The treatment and management strategy of Brugada syndrome is based on the clinical findings of the patients. The most appropriate way to control this disease is early diagnosis and intervention to seek timely treatment in order to alleviate the suffering of patients. Regular use of cardiovascular drugs with a doctor's prescription will also be very helpful. In some cases, heart surgery can be effective in improving the condition of people with Brugada syndrome. Genetic counseling is also essential for all parents who want a healthy child ]1,11].

History of Brugada Syndrome

Brugada Syndrome was first discovered in November 1992 by two physicians, Brugada P and Brugada J [1,12](Figure 17).

Conclusion

Brugada syndrome is a genetic disorder that can causes a dangerous irregular heartbeat. In many cases, a defect in the SCN5A and other genes causes the genetic form of this condition. When this defect occurs, it may cause a ventricular arrhythmia. This is a type of irregular heartbeat.
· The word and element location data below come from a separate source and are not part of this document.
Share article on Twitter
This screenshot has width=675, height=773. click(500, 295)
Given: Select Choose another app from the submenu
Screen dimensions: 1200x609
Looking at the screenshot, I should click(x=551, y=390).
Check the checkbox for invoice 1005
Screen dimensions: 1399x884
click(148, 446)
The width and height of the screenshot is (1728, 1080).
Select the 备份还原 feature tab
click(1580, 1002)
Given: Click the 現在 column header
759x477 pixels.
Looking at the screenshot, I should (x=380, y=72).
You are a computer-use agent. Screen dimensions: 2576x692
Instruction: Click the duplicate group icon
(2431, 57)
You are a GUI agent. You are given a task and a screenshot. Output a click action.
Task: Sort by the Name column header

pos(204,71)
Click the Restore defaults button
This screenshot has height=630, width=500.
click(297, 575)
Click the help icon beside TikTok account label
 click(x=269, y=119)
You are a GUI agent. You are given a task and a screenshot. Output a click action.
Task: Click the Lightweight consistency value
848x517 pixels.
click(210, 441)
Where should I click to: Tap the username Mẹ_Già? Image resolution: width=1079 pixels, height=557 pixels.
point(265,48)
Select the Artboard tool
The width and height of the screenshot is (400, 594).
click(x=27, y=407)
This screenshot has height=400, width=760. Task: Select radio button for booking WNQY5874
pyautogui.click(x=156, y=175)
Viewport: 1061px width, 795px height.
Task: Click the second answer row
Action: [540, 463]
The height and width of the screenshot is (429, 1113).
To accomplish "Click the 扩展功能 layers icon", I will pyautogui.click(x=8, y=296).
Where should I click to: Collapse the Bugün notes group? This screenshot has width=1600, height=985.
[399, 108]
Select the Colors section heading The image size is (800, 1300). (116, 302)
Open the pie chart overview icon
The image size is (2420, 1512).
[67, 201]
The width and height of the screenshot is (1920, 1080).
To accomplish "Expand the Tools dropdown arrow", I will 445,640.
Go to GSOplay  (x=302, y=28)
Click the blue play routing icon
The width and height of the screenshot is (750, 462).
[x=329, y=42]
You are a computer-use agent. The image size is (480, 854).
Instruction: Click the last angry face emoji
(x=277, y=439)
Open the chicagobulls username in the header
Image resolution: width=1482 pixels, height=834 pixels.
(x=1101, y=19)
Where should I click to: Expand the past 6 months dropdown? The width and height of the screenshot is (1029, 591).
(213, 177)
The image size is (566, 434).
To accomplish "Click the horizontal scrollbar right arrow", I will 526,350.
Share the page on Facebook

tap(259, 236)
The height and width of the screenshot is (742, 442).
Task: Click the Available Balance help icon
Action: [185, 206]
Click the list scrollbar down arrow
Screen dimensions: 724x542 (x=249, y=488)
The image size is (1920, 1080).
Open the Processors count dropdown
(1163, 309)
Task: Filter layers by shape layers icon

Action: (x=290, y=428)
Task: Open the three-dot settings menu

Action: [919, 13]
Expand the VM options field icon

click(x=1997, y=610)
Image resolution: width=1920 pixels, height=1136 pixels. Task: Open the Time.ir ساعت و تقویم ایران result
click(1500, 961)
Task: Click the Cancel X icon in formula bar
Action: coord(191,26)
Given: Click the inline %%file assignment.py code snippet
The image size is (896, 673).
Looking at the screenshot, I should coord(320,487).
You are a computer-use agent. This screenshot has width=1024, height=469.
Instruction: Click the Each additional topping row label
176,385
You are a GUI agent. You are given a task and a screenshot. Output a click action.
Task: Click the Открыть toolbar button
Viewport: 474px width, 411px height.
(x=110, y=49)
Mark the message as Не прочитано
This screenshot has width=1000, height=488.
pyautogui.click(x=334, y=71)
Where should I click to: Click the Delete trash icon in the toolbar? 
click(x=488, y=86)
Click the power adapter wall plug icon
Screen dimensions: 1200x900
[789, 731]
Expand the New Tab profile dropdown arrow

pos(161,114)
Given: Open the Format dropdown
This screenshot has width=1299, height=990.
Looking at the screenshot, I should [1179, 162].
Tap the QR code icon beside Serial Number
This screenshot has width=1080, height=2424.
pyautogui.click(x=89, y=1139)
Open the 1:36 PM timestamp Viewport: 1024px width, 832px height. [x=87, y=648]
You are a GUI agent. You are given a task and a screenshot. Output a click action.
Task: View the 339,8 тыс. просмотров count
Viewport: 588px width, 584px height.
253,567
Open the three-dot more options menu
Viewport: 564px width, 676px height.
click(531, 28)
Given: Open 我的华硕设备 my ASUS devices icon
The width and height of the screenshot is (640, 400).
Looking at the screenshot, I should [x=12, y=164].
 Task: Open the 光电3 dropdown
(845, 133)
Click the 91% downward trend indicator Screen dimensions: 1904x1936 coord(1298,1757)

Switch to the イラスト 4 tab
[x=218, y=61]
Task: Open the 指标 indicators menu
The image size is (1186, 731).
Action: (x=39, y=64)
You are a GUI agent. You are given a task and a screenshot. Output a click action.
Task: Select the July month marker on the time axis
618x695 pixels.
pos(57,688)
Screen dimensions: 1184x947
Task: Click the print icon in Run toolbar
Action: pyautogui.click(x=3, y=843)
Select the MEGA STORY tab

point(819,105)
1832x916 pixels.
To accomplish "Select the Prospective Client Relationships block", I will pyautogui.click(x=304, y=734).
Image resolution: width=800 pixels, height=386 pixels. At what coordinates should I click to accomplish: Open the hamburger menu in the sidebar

When this happens, the lower chambers of your heart (ventricles) beat irregularly and prevent blood from circulating properly in your body. This can be dangerous and may result in fainting or even death, especially during sleep or rest. The disease has been known as sudden, unexplained nocturnal death syndrome because people with it can often die in their sleep. Currently, there is no cure for Brugada syndrome. But, there are ways to protect people from the dangerous consequences of the disease. An implanted cardioverter defibrillator (ICD) can help prevent sudden death related to Brugada syndrome. When this device detects the start of an arrhythmia, it will either try to stop it with pacing or deliver a shock to reset it back into its regular rhythm. Medicines may also help prevent arrhythmias. Another potential treatment option may be a cardiac ablation. In this procedure, energy is directed to destroy the area of heart tissue causing the dangerous arrhythmia. Discuss all options with a qualified healthcare provider [1,12].